Documentação ignorada – O Centro de Educação Mobi está legalizado desde novembro do ano passado, possuindo toda documentação necessária, inclusive o Selo Escola Legal, instituído pela Secretaria Municipal de Educação em 2019, que algumas instituições ainda não teriam conseguido obter, mas isso parece não dizer nada para os que se acham donos do poder e da cidade.

De acordo com as diretoras da unidade, todas as documentações exigidas pela fiscalização da Secretaria de Fazenda foram apresentadas, mas ainda assim a escola foi interditada, por ato emitido no dia 8 de fevereiro. “Nós apresentamos toda a papelada necessária, mas ainda assim optaram por interditar nossa escola. Se isso não é um ato de perseguição é o que, então?”, indaga a diretora Camila Amorelli.

Mais perseguição –  De acordo com as diretoras do colégio, quando se esperava que o mandado de segurança impetrado na Justiça colocasse fim anos constrangimentos impostos pela Prefeitura, duas professoras do Mobi – que são funcionárias concursadas da Secretaria Municipal de Educação – foram transferidas das unidades públicas em que atuavam para serem impedidas de terem um segundo emprego na escola perseguida, e ontem (10) as educadoras responsáveis pelo Mobi foram alertadas de que a próxima ação seria a abertura de um buraco em frente ao colégio, a pretexto de uma obra para troca de manilhas.

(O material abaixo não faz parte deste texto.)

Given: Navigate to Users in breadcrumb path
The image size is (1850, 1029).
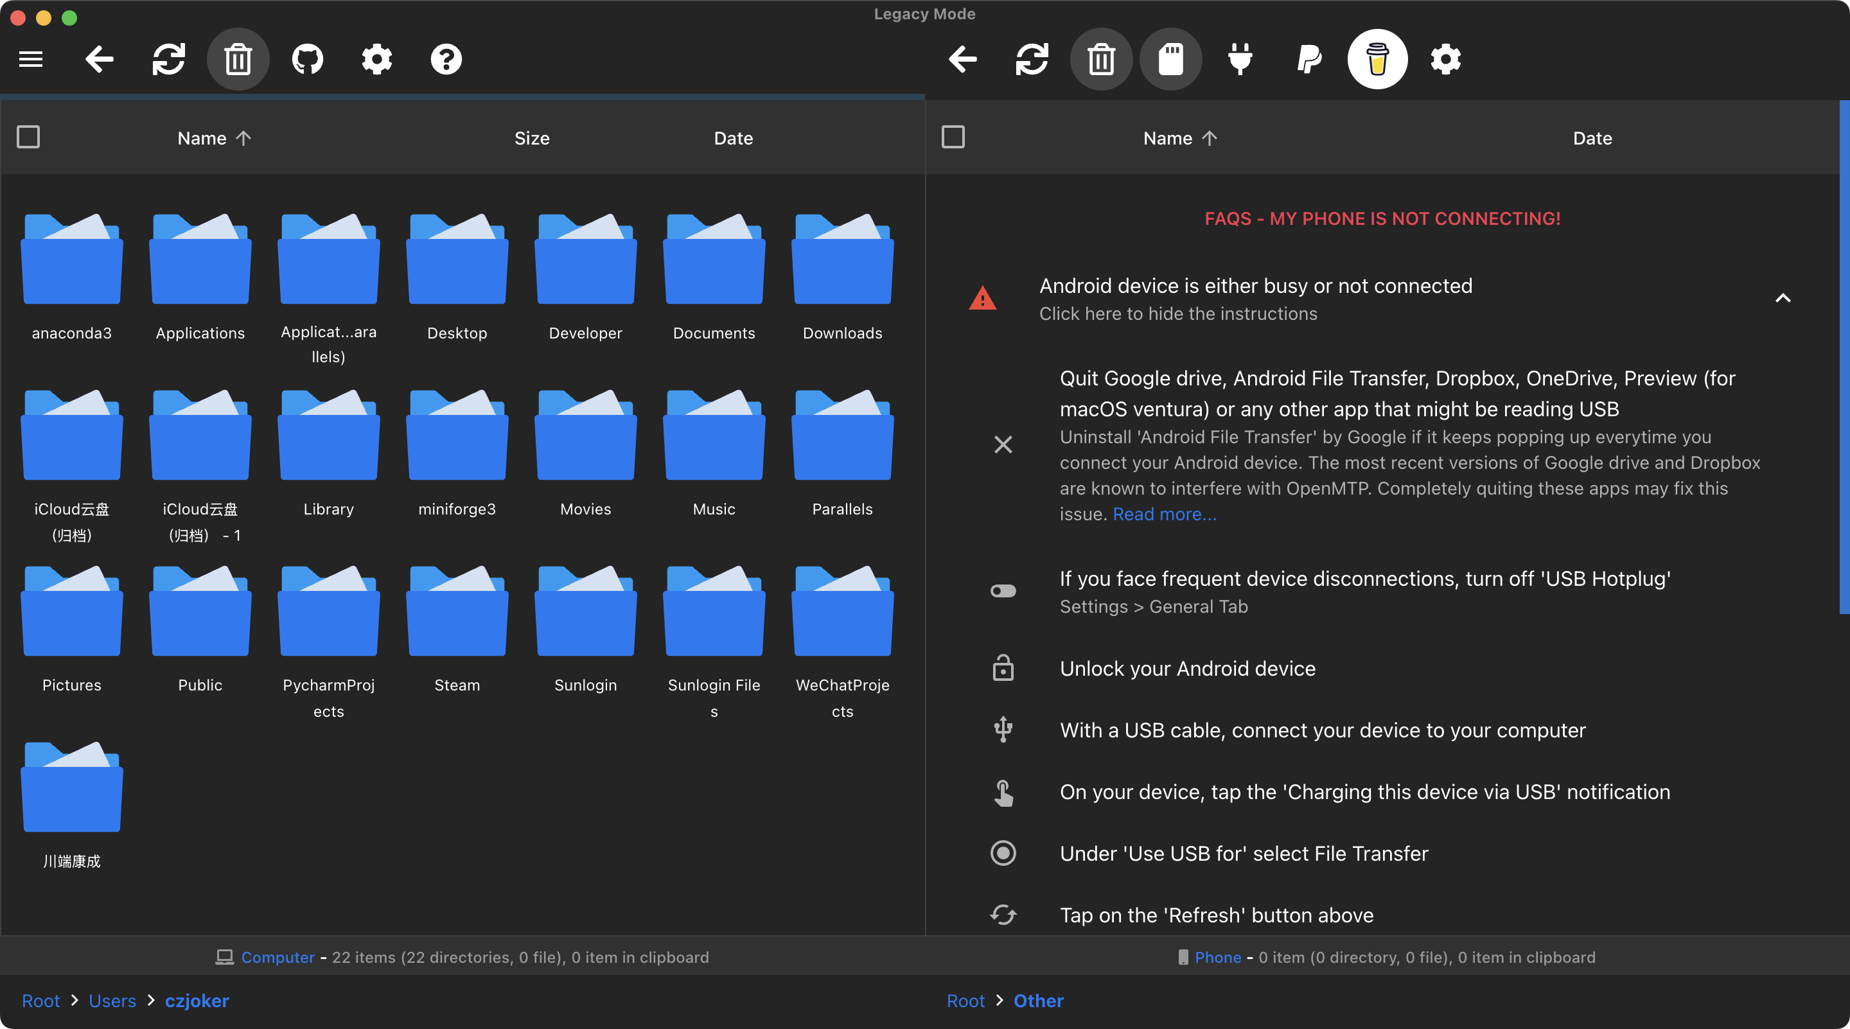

Segundo as diretoras, as professoras de carreira foram transferidas quando Jamile Cozzolino – vice-prefeita e irmã do prefeito – ainda respondia pela Secretaria de Educação. Em tempo: Jamile é filha da ex-deputada Jane Cozzolino, que aparece em um áudio reclamando do fato de a Escola Mobi ter sido instalada na Rua Magé, em Piabetá, onde funciona uma das unidades do Centro Educacional Cozzolino, uma rede da qual o próprio prefeito figura como sócio.

*O espaço está aberto para manifestação da Prefeitura de Magé.